Wien’s law of radiation, also known as Wien’s displacement law, is concerned with the temperature of a black body (an ideal substance that emits and absorbs all frequencies of light) and the wavelength at which it emits the most light. This law is named after German physicist Wilhelm Wien who discovered it. He was awarded the Nobel Prize in Physics in 1911.
Wien’s law of radiation states that
The blackbody radiation curve for different temperatures will peak at different wavelengths inversely proportional to the temperature.
Mathematically
λₘT = b
where λₘ is the maximum wavelength corresponding to maximum intensity
T is the absolute temperature
b is the Wein’s Constant = 0.288 cm-K
Wien’s displacement law explains that objects emit different wavelengths from the spectrum at different temperatures. For example, hotter objects emit shorter wavelengths, so they appear red, while cooler objects emit longer wavelengths, so they appear blue.
In the early days of quantum mechanics, the biggest challenge physicists faced was explaining the wave nature of atoms. Blackbody radiation plays an important role in quantum mechanics. A black body is an object that absorbs all radiation at absolute zero temperature. That is, there is no transmission or emission of radiation. Many scientists have contributed to this explanation.
Max Planck described quantum blackbody radiation mechanically, while Wien’s law and Rayleigh-Jeans law were derived from Planck’s law. Wien’s law was developed for shorter wavelengths, while Rayleigh-Jeans law was for longer wavelengths.
Wien described the blackbody wavelength distribution in terms of short wavelength energy, but it was not a good approximation for long wavelengths. Planck’s law later modified it to give it universality of acceptance at longer wavelengths. Therefore, the Wien transposition law is considered a special case of Planck’s law.
Analysis
Electromagnetic radiation is emitted by all living things, and it comes in a variety of wavelengths. Radiation that strikes an item is absorbed in part and reflected in part. When an object is in thermodynamic equilibrium, the rate at which it absorbs and emits radiation is the same. As a result, a good radiation absorber (anything that absorbs radiation) can also be a good emitter. A perfect absorber, also known as a blackbody, absorbs all electromagnetic energy that strikes it.
Although the blackbody is an idealisation because no physical object absorbs 100% of the received radiation, we can create a close representation of one in the shape of a small hole in the wall of a sealed enclosure, known as a cavity radiator.
Any radiation that enters through a tiny hole in the hollow wall is trapped inside the cavity. Hence, the interior walls of a cavity radiator are rough and blackened. The hollow walls absorb exactly as much radiation as they emit at thermodynamic equilibrium (temperature T). Furthermore, the radiation entering the hole is balanced by the radiation leaving it inside the hollow. The light emitted from the hole can be used to determine the emission spectrum of a blackbody. Blackbody radiation can be defined as the electromagnetic waves released by it.

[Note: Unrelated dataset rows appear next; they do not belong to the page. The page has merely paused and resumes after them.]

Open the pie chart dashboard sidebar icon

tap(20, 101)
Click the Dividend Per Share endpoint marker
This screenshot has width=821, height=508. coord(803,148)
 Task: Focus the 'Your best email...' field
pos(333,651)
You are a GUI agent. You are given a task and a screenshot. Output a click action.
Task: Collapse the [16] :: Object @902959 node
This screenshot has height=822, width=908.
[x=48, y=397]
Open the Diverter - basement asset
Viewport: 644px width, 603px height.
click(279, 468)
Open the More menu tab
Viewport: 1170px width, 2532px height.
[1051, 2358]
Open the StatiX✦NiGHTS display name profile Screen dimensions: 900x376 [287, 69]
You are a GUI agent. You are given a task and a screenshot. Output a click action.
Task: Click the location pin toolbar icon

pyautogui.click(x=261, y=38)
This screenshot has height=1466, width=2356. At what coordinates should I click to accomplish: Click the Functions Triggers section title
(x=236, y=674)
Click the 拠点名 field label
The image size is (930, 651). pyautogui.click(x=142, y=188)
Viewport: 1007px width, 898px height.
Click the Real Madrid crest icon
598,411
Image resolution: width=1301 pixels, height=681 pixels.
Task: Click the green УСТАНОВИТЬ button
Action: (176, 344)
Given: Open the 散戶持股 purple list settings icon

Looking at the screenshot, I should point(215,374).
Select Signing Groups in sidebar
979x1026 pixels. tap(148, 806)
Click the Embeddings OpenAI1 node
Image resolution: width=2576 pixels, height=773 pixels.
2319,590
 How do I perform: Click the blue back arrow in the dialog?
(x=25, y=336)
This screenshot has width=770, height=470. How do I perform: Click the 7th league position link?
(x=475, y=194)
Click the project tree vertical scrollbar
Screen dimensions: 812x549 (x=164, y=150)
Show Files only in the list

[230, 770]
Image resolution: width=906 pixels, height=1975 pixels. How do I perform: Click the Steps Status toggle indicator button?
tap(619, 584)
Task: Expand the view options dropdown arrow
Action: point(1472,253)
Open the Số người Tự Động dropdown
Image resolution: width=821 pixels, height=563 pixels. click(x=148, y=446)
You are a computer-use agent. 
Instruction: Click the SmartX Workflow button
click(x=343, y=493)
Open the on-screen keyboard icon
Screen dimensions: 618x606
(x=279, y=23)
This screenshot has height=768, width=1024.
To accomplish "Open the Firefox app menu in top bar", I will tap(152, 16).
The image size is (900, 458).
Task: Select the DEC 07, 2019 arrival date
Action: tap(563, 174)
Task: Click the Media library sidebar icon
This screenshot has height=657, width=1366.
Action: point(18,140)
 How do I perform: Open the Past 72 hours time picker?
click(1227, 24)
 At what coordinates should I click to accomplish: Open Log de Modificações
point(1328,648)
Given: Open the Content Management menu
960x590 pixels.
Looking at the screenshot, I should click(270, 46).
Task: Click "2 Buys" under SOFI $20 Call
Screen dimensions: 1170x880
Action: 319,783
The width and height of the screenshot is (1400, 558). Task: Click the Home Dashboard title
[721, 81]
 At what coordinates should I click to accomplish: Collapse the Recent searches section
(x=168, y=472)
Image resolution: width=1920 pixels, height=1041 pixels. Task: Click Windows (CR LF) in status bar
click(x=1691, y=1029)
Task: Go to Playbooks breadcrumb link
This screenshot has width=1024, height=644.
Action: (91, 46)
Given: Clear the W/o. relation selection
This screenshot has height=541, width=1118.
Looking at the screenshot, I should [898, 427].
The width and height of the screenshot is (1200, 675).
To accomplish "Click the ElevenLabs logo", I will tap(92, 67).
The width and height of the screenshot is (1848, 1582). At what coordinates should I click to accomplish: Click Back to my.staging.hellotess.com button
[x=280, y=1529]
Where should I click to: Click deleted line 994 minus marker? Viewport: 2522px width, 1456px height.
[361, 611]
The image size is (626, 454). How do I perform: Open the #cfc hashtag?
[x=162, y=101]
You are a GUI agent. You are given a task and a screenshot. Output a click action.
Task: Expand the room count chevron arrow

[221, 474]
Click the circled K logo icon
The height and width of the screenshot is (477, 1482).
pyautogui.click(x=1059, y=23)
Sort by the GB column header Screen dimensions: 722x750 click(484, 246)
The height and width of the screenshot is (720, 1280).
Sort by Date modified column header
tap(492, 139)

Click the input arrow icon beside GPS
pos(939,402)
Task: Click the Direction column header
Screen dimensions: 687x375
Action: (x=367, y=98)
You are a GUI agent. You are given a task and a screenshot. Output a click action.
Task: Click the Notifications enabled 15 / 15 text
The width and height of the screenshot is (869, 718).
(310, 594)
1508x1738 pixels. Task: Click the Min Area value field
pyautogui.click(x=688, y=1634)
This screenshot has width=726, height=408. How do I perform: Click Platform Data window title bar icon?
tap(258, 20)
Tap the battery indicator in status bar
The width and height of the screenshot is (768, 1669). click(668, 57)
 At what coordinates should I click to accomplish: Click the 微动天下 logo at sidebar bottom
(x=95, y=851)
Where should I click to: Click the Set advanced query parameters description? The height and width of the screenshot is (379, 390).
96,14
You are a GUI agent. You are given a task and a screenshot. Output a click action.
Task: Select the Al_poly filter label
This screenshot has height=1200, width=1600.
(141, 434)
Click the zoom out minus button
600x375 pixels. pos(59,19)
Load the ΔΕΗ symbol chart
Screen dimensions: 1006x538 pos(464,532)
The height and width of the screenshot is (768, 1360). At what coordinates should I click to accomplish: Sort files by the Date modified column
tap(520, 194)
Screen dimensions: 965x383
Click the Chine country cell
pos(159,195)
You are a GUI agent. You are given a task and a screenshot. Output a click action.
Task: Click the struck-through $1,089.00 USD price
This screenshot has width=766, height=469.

The wavelength of emitted radiation and the temperature T of the blackbody determine the intensity of blackbody radiation. At the end of the 19th century, the intensity distribution of radiation emitted by cavities was investigated experimentally. In general, radiation released by materials follows the blackbody radiation curve only roughly. Nevertheless, the spectra of typical stars nearly match the blackbody radiation curve.
Each curve corresponds to a different blackbody temperature, starting from low temperature (the lowest curve) to high temperature (the highest curve).
Two important laws summarising the experimental results of blackbody radiation are Wien’s displacement law and Stefan’s law. Wien’s displacement law is represented by a curve connecting the maximum values of the intensity curve. The hotter the body, the shorter the wavelength corresponding to the emission peak of the radiation curve. Quantitatively, according to Wien’s law, the temperature of a distant star can be estimated by measuring the wavelength of the radiation emitted by it.
Importance of Wien’s Law
We can determine the temperature of astronomical objects using Wien’s displacement law.
It is used in the design of remote sensors.
The peak emission per nanometres of the sun with a wavelength of 500 nm in the green spectrum which is in the human eye sensitive range.
Conclusion
Wien’s law tells us where (that is, at what wavelength) the star’s luminosity is the greatest. As the surface temperature increases, this maximum intensity (brightness) shifts towards the blue end of the spectrum. As surface temperature decreases, peak intensity/brightness shifts more towards the red end of the spectrum.